UN Article 12B and Automated Digital Services
The UN Model Tax Convention 2021 also includes Article 12B on income from automated digital services. This approach gives source countries a possible route to tax certain automated digital service income under treaty conditions. The UN publication is available here: UN Model Double Taxation Convention 2021.
For developing and large market countries such as Indonesia, this direction matters. It shows that the global debate is no longer limited to physical presence. There is growing recognition that digitalization requires a more balanced allocation of taxing rights based on consumption and market participation.
Indonesia’s Current Position
Indonesia already has several digital tax instruments, especially in VAT on electronic commerce and tax collection for certain digital transactions. PMK 37 Tahun 2025, for example, appoints certain parties to collect income tax on income received by domestic merchants through electronic commerce mechanisms. The official document is available on JDIH Kementerian Keuangan.
The important point from Dr. Arifin’s FGD is the distinction between rules for domestic merchants and the need for rules addressing foreign digital sellers. Digital VAT is generally borne by consumers. Foreign digital income tax, by contrast, would target income or profit enjoyed by foreign businesses from the Indonesian market.
That leaves an open policy question: how can Indonesia regulate foreign digital income tax in a lawful, fair, and internationally coherent way?
The Argument for Indonesia’s Taxing Rights
The FGD builds Indonesia’s argument through several layers:
- digital transactions occur in, are consumed in, and derive value from the Indonesian market;
- foreign companies receive economic benefits from Indonesian consumers;
- digital presence may have the substance of a digital salesperson or digital branch;
- substance over form supports looking at economic reality beyond physical formality;
- OECD Pillar One and UN Article 12B show a global direction toward recognizing market-country rights;
- fairness supports allocating taxing rights between the residence country and the market country.
This argument does not mean Indonesia can ignore tax treaties. The challenge is precisely to build clear domestic rules and manage their interaction with treaty partners, tax credits, and international consensus.
Not Necessarily Discriminatory
One common objection to Digital Services Taxes is that they may be discriminatory, especially from the perspective of residence countries of large digital companies. The FGD responds with a different lens: if designed proportionately, a foreign digital income tax is not meant to punish foreign companies, but to allocate taxing rights more fairly.

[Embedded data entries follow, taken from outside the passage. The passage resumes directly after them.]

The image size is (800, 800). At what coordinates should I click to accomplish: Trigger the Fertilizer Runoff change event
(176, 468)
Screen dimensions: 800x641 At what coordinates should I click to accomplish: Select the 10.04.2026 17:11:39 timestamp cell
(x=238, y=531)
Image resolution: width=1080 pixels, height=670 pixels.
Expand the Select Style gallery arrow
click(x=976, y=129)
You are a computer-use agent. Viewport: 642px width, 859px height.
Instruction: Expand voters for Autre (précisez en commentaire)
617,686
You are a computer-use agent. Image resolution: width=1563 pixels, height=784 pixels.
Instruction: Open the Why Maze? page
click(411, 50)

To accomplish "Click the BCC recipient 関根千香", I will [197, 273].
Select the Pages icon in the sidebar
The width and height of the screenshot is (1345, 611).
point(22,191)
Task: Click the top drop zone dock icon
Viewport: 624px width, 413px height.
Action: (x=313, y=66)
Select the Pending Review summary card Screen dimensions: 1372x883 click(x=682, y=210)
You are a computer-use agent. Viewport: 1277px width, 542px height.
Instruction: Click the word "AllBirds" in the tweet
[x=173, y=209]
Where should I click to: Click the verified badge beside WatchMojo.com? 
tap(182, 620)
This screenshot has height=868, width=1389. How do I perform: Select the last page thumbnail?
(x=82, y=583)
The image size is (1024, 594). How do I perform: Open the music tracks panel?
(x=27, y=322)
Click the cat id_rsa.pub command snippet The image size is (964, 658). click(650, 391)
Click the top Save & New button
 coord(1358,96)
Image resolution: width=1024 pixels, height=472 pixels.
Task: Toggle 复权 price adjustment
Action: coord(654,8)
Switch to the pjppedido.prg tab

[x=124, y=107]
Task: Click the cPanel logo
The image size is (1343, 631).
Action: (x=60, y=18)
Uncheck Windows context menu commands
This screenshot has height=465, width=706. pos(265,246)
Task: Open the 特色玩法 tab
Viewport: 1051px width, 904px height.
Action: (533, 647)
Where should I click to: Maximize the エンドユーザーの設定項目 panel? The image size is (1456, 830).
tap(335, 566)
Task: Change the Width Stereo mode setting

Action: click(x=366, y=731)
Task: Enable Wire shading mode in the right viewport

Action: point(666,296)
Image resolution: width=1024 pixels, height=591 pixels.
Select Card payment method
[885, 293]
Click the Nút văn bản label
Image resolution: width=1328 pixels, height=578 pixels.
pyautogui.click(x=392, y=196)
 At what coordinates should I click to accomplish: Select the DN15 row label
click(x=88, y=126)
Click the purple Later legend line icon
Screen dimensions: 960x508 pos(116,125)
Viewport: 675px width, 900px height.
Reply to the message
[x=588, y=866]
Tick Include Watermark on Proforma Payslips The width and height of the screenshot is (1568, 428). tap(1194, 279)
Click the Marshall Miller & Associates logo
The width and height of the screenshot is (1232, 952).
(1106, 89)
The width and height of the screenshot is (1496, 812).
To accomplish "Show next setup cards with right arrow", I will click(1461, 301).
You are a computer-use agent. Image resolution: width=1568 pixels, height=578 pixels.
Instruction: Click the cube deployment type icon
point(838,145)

The residence country can still tax the main corporate profits. The market country receives a limited taxing right over economic value actually derived from its users and consumers. To avoid excessive double taxation, the design needs tax credit mechanisms, moderate rates, and international coordination.
What Businesses Should Watch
Digital platforms, SaaS providers, cloud businesses, advertising networks, and cross-border marketplaces should monitor this direction. Today’s obligations may not be tomorrow’s obligations. The practical preparation is transparency of transactions, income-source mapping, contract documentation, and treaty analysis.
Indonesian businesses buying foreign digital services should also pay attention. Future rules may affect contract pricing, tax clauses, gross-up provisions, withholding mechanisms, certificates of residence, or reporting obligations.
Closing
Indonesia’s potential taxing rights over foreign digital income are not just about finding a new revenue source. The deeper issue is aligning tax law with an economy that has already changed. If the Indonesian market creates real economic value, it is reasonable for tax law to ask how that value should be fiscally shared.
What is needed is careful design: clear domestic legal basis, proportionate rates, simple administration, and coordination with OECD, UN, and treaty developments.